Directions>
Scan the material for the string "give" and copy out every line in which it occurs.

Information provided>
---
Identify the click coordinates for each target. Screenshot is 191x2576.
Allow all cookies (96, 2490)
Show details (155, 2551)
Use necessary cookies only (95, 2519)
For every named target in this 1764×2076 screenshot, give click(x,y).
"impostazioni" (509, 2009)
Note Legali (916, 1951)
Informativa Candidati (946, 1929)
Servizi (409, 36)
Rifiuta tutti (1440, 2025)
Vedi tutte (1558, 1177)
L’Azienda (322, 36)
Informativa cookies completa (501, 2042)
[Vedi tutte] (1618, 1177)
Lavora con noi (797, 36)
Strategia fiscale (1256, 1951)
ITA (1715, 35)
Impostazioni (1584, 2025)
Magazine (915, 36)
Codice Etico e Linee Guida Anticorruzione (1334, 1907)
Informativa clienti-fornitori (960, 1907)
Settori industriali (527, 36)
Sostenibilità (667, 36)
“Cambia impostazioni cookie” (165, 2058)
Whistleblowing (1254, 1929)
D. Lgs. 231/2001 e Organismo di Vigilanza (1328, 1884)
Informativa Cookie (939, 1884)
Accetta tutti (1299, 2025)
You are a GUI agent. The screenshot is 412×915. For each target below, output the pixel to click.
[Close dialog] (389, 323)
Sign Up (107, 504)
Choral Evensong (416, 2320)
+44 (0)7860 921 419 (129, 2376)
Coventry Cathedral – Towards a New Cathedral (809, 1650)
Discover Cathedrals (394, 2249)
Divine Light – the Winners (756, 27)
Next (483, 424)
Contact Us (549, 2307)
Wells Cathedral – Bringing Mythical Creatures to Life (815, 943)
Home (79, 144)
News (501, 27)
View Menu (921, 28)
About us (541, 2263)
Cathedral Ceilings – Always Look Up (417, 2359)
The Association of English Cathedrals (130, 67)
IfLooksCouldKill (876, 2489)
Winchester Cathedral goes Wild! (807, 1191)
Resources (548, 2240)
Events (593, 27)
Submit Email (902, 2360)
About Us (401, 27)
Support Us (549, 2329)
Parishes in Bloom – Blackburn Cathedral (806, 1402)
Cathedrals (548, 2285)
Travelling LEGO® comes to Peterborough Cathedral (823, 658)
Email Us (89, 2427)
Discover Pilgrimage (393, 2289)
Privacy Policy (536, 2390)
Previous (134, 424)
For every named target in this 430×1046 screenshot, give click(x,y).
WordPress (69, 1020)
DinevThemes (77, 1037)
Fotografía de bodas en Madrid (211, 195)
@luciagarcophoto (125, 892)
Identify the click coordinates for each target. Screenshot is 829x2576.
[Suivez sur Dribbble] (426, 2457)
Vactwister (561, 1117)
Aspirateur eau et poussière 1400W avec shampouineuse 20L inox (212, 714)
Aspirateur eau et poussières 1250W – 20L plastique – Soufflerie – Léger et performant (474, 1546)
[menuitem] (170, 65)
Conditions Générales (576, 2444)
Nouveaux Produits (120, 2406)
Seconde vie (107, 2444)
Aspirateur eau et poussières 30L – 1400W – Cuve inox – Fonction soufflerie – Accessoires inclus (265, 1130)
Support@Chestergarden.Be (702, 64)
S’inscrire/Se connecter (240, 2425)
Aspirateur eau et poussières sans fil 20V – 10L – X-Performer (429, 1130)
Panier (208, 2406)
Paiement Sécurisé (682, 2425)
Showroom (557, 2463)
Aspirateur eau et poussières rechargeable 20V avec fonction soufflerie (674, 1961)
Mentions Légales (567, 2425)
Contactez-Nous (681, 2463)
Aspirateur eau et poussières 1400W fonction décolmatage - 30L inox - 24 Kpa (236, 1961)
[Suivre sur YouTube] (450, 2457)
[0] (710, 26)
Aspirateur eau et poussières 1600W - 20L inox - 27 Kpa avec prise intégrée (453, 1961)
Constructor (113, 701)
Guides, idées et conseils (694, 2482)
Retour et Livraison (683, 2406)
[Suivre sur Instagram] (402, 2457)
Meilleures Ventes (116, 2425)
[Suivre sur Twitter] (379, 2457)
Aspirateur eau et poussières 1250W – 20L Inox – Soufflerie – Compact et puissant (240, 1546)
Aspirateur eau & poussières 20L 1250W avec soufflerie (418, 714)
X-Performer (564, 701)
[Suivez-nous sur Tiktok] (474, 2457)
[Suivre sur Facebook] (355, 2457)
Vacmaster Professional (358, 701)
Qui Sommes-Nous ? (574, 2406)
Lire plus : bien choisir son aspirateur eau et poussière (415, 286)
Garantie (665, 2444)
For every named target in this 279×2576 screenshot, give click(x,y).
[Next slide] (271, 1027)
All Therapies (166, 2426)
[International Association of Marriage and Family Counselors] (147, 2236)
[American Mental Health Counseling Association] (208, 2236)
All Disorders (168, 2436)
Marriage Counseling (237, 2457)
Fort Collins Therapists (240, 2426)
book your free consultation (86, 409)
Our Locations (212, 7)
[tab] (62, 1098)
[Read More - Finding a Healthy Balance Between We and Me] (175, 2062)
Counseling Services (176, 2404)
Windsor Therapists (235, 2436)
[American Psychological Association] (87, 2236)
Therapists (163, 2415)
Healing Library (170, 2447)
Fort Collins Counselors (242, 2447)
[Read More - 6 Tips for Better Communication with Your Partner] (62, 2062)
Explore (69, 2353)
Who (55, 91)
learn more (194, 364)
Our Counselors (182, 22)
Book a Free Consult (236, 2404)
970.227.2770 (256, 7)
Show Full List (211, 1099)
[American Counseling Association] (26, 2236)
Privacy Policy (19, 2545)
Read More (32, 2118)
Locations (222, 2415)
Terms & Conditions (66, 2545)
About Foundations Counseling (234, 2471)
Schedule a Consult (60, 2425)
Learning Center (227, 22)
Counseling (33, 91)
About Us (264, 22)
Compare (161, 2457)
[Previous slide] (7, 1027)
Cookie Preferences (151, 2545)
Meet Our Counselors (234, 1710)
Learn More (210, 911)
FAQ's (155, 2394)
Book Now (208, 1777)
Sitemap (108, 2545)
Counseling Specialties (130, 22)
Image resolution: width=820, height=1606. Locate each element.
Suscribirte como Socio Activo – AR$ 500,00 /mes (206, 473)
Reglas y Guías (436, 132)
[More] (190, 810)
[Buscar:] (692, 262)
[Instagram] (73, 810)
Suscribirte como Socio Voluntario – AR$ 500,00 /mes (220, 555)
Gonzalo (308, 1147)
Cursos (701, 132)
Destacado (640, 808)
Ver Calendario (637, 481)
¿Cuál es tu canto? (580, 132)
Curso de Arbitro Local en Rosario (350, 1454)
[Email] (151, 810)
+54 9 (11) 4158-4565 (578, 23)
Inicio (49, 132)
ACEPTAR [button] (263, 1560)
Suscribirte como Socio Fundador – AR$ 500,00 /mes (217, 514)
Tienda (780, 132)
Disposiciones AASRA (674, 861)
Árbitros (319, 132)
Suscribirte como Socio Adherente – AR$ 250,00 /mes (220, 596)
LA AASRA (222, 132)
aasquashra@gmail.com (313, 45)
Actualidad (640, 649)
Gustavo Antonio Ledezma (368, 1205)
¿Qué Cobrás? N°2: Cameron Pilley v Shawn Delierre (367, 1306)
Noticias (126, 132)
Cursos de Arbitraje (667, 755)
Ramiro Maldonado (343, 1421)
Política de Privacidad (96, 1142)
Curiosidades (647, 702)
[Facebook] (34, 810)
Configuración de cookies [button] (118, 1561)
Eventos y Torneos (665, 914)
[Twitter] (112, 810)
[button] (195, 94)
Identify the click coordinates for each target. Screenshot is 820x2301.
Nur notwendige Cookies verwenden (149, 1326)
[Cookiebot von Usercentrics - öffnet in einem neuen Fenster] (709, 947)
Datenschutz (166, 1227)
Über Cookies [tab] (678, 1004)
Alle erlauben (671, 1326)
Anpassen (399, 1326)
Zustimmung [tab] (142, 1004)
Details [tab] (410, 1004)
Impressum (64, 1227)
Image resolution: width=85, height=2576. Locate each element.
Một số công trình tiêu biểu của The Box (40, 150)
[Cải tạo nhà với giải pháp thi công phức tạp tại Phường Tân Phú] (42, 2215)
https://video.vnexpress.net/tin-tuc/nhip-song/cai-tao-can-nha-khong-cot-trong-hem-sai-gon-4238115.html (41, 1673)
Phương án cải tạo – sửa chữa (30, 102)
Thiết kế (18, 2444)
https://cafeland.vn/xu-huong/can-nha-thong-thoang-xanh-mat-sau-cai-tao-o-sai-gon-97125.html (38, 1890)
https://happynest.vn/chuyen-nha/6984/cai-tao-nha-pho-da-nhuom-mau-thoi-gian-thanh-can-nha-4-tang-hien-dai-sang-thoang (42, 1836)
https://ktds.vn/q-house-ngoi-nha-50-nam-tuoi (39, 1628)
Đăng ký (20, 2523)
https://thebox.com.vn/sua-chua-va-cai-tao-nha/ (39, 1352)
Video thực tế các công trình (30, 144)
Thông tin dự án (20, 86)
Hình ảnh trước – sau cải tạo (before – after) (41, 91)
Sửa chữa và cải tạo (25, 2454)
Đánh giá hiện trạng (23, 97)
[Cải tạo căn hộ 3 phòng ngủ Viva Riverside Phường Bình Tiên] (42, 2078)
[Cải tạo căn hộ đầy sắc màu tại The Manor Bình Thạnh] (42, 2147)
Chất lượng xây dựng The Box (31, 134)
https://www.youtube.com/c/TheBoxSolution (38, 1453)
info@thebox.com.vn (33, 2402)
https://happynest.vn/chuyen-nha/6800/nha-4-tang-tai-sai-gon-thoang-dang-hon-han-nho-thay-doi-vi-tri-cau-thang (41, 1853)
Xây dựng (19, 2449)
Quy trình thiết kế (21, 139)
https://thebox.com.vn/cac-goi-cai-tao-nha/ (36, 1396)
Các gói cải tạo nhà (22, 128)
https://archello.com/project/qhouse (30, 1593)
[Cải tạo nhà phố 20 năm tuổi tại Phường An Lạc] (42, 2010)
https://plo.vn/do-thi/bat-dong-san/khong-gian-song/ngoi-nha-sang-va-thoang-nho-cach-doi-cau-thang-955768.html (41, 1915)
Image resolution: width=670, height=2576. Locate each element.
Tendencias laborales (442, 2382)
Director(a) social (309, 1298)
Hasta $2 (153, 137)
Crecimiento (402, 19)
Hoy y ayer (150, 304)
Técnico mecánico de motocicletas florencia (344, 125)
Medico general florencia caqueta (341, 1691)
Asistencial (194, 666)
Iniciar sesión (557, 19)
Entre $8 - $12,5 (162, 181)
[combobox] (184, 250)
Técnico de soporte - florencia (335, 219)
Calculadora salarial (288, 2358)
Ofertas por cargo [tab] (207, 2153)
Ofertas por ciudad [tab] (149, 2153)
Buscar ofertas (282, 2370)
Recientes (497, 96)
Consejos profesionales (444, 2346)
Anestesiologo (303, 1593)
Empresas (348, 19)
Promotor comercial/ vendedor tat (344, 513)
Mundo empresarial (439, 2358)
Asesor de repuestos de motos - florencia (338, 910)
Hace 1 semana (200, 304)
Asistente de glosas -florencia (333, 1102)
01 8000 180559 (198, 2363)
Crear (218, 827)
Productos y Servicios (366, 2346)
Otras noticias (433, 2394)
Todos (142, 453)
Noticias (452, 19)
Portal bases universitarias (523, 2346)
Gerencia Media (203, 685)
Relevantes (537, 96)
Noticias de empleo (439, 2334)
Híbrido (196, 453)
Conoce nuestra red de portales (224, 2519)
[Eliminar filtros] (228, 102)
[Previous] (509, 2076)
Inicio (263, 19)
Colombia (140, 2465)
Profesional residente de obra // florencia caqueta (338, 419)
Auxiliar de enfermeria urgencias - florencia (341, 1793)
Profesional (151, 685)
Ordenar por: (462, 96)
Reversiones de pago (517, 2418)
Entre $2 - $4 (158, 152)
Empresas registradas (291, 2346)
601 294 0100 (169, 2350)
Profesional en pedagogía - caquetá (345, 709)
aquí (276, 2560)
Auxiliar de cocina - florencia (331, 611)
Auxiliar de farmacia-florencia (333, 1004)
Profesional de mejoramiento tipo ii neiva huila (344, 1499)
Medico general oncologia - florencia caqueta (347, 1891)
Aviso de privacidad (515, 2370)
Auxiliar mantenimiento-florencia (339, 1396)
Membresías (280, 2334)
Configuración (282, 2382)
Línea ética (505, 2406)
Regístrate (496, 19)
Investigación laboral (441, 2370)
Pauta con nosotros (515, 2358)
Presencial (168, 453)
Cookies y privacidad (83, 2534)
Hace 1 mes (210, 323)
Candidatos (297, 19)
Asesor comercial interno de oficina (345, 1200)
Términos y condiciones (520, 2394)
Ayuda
---
Output of the exercise>
For every named target in this 1764×2076 screenshot, give click(x,y).
For every named target in this 430×1046 screenshot, give click(x,y).
For every named target in this 279×2576 screenshot, give click(x,y).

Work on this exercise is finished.